- **Things to do**:
- a) Translate this sentence from the breakeven analysis article into Spanish: "This happens when the cost of your campaign exceeds the revenue that it generates."
- b) Decide whether each statement agrees with the breakeven analysis article. Answer yes or no for each, and quote the deciding words. (i) Sending too few offers means you will not penetrate your market. (ii) Finding out whether a campaign costs more than it makes is hard. (iii) The examples use a monthly basis for the calculations.

- **Reading text**:
──────────

Data Mining Business Intelligence

Breakeven Analysis - Knowing When To Stop

Learn how to set a campaign budget that keeps revenues above costs.

by John Trewolla, Principal Advisor, Management Analytics Group
Ask us!
Questions?
Just ask!
IF A LITTLE IS GOOD, THEN MORE IS BETTER, RIGHT?   Well, no, not when it comes to catalogs, emails or other direct marketing campaigns.  Believing that "more is always better" leads many marketing decision-makers to spend far more than they should.

For example, if you send too few offers, you will not penetrate your market.  This leaves "money on the table" that you might have put into your bank.  On the other hand, you can send out too many offers.   This happens when the cost of your campaign exceeds the revenue that it generates.  So, how do we know if a campaign is costing us more than it makes?

It is actually not hard to know.  Calculating the Breakeven Point for a campaign tells us how much response we must generate to recover the cost of the campaign -- or how much we must sell, on average, to start making a profit.  The steps below show how simple it is to calculate this number.  (These examples assume an annual basis for the calculations.   If your business is highly seasonal, you may wish to make these calculations on a monthly basis instead.)

AVERAGE ORDER AMOUNT:

(Average Order Amount) = (Total Sales) ÷ (Number of Orders)
For example, a company with $5,000,000 in Total Sales and 10,000 orders has an Average Order Amount of $50.00.

Next, calculate your Average Cost of Goods Sold ("ACOGS"). You can often get this number directly from your financial reports by dividing COGS by the Number of Orders as shown in the above box.  However, you can make a generally useful estimate in the absence of financial reports.  Do it this way:

AVERAGE COST OF GOODS SOLD ("ACOGS"):

(Average Cost Of Goods Sold) = (Average Gross Margin) x (Average Order Amount)
For example, for a company with an Average Order Amount of $50.00 and an Average Gross Margin of 50%, the Average Cost of Goods Sold is $25.00.

──────────

- **Data section**:
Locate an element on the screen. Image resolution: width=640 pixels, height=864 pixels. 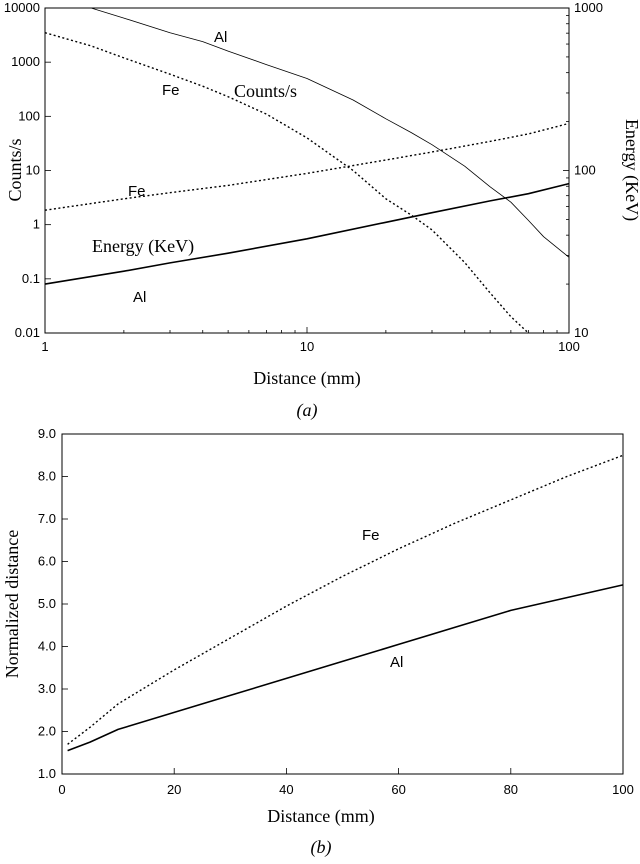
y-tick-label: 0.1 is located at coordinates (31, 278).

──────────

- **Replies**:
- a) Esto ocurre cuando el costo de su campaña supera los ingresos que genera.

- b)
(i) Yes: "if you send too few offers, you will not penetrate your market"
(ii) No: "It is actually not hard to know."
(iii) No: "These examples assume an annual basis for the calculations."